EXERCISE GOAL:
The task requires restating, word for word, the lines of the entries below from the one containing "Partners [button] (429, 24)" through the final one, both included.

[Items from a dataset]
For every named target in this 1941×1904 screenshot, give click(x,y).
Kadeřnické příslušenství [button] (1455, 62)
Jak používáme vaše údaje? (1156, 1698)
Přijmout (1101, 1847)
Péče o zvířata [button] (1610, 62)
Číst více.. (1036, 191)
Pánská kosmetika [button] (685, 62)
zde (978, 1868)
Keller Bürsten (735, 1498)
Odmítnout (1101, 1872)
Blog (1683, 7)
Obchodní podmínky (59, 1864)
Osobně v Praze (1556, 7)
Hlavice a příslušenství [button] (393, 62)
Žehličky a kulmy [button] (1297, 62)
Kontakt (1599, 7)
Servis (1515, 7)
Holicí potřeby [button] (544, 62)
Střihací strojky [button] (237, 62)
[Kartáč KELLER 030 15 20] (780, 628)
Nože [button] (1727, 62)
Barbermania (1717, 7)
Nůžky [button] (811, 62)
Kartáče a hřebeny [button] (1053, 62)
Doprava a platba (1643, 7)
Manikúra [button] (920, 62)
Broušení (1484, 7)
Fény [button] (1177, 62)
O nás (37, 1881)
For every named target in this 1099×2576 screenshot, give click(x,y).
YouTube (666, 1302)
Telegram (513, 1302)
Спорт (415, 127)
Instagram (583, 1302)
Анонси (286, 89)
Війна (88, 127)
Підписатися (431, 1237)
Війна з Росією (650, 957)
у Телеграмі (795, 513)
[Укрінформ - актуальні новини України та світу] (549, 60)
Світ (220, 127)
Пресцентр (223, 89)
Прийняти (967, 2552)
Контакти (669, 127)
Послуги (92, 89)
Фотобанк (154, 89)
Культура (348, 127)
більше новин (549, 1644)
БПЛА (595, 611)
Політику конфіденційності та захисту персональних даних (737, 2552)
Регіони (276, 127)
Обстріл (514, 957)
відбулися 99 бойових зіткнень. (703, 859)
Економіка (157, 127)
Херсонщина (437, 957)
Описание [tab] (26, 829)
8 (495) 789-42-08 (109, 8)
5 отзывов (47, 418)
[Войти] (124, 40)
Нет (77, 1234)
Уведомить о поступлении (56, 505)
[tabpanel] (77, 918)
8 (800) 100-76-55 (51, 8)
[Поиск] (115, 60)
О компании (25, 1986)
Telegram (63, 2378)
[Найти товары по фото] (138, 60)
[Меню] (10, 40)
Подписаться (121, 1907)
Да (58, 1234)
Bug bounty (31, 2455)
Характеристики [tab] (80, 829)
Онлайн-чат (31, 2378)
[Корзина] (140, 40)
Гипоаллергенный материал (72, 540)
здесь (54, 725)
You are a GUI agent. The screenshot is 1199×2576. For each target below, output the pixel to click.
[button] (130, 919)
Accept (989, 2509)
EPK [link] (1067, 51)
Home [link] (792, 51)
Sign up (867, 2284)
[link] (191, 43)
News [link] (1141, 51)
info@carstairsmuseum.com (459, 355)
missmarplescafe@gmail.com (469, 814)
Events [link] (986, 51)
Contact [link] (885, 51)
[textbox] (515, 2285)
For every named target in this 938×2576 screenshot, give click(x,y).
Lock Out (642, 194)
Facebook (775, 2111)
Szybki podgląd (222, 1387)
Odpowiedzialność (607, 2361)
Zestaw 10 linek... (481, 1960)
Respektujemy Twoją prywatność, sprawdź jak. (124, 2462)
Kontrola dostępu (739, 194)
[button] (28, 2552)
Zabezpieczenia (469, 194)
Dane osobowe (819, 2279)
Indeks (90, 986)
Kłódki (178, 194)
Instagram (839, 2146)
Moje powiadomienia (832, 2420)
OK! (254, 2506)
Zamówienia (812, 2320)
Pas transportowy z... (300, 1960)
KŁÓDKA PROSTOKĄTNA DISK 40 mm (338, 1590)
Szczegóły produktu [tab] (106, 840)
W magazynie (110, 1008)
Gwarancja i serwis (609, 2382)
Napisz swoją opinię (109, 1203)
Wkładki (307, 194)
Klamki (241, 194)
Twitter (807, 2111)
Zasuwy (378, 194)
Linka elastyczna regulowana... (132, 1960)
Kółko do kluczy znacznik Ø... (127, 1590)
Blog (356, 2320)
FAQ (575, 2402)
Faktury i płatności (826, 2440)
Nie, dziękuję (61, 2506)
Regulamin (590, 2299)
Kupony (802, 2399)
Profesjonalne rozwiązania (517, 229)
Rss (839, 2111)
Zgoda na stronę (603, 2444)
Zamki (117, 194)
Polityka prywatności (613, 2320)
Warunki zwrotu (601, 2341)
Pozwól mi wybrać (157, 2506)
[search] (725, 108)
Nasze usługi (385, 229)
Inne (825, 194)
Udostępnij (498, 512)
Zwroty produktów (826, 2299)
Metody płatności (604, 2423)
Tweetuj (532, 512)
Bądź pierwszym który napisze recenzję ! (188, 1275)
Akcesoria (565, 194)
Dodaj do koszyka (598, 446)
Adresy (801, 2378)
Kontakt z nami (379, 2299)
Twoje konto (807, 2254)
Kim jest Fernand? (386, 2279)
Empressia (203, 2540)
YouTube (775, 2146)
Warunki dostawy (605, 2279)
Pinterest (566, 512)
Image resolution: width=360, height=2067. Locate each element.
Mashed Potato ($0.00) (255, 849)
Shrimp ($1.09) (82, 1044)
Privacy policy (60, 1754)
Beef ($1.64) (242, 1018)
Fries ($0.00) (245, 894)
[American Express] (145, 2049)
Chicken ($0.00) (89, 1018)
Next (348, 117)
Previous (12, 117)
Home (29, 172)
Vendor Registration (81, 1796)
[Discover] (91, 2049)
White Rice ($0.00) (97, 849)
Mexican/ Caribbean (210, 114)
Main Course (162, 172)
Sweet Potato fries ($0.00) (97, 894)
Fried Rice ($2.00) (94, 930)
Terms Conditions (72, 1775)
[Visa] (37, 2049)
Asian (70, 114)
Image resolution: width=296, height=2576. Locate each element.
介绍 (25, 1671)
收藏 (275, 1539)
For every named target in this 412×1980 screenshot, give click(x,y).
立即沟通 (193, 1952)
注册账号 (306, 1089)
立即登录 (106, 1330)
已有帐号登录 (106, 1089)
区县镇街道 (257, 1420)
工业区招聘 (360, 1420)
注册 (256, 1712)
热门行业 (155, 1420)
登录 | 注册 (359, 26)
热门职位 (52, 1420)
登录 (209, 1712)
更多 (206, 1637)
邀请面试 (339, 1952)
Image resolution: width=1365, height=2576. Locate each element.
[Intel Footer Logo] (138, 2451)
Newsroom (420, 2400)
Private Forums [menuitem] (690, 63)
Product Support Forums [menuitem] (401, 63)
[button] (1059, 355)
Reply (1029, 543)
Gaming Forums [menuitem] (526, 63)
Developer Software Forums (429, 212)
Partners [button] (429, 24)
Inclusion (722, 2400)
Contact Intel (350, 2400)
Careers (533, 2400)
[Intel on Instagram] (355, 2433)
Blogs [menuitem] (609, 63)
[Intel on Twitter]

EXERCISE RESPONSE:
Partners [button] (429, 24)
Inclusion (722, 2400)
Contact Intel (350, 2400)
Careers (533, 2400)
[Intel on Instagram] (355, 2433)
Blogs [menuitem] (609, 63)
[Intel on Twitter]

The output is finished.